:: Data for this exercise ::

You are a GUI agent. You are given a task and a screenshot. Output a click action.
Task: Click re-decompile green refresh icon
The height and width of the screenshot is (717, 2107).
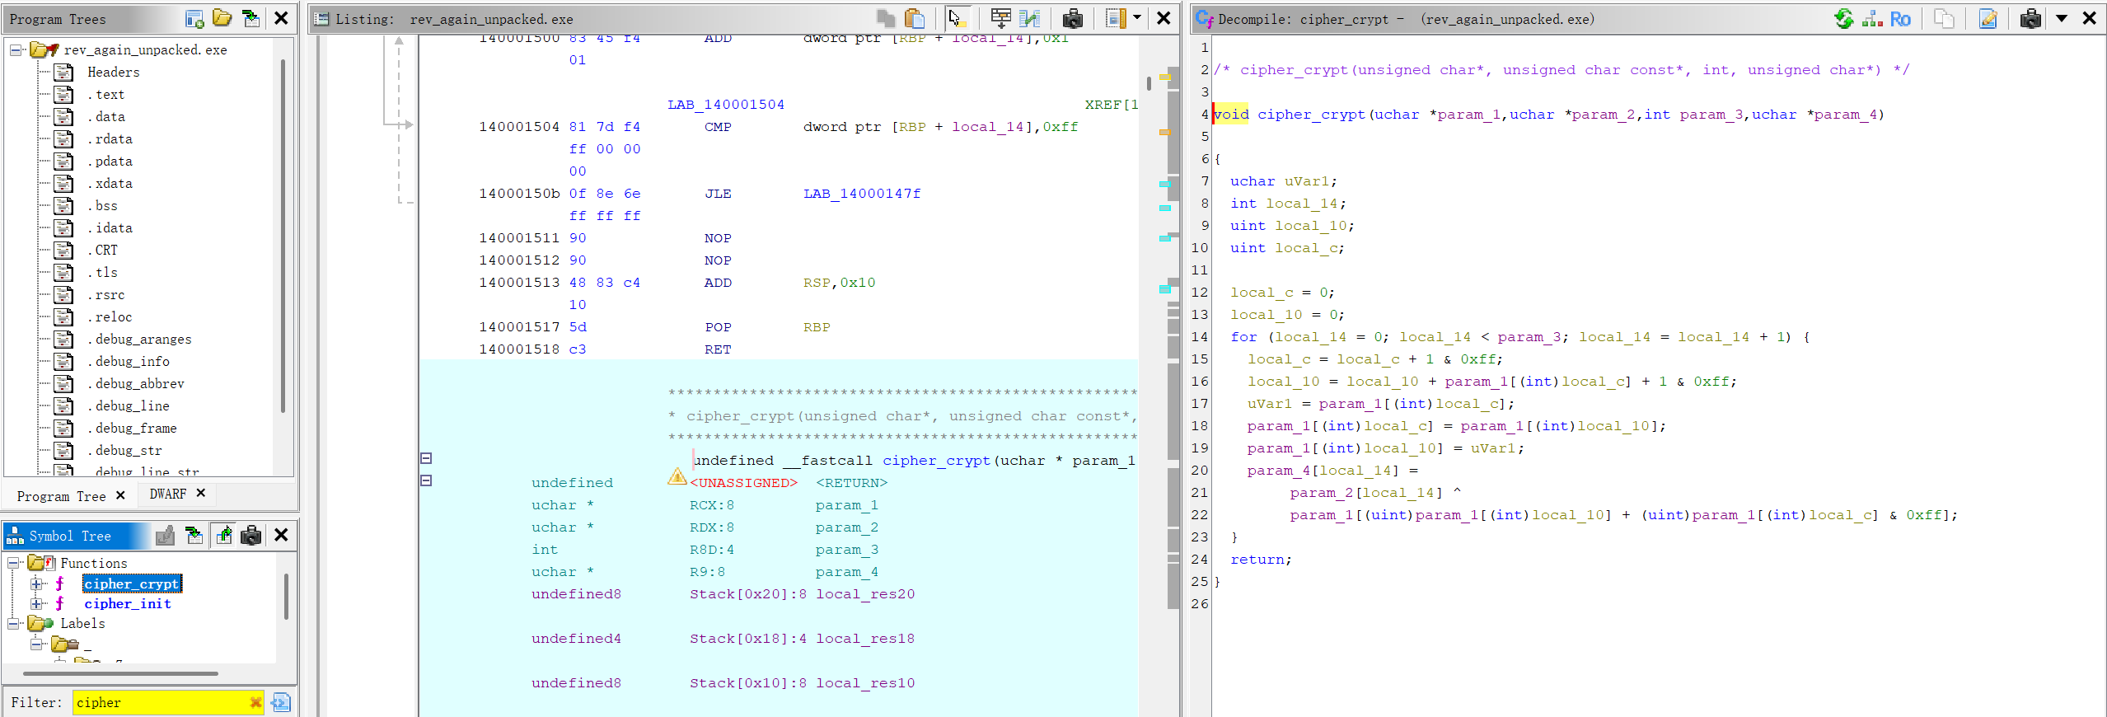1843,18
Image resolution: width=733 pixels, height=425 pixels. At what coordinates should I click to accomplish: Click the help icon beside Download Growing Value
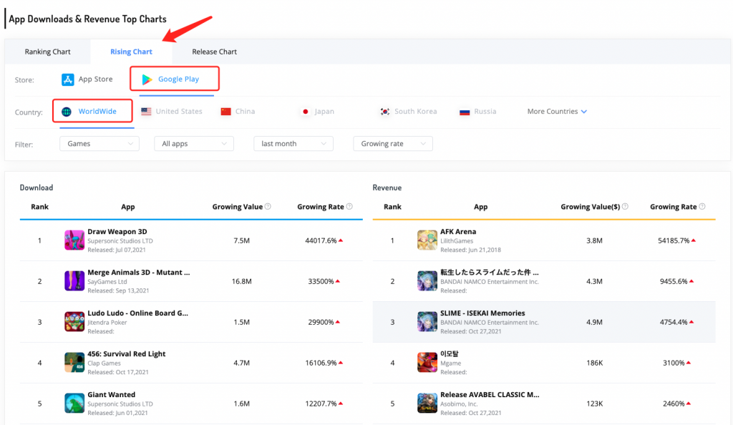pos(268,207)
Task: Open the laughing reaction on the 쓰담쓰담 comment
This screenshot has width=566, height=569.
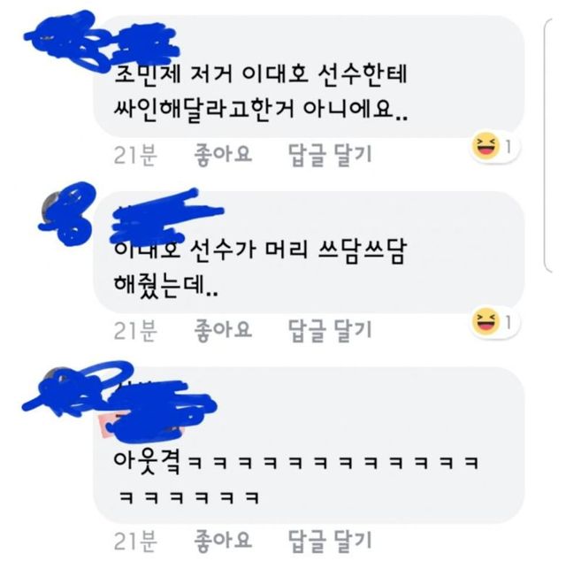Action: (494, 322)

:::

§ Directions
Look above for the line with "Image resolution: width=733" and the line with "Task: Open the". Give again exactly those two lines and all lines between them, pictures excluded.

§ Reply to the exercise
Image resolution: width=733 pixels, height=425 pixels. At what coordinates should I click to accomplish: Click the help icon beside Download Growing Value
pos(268,207)
Task: Open the laughing reaction on the 쓰담쓰담 comment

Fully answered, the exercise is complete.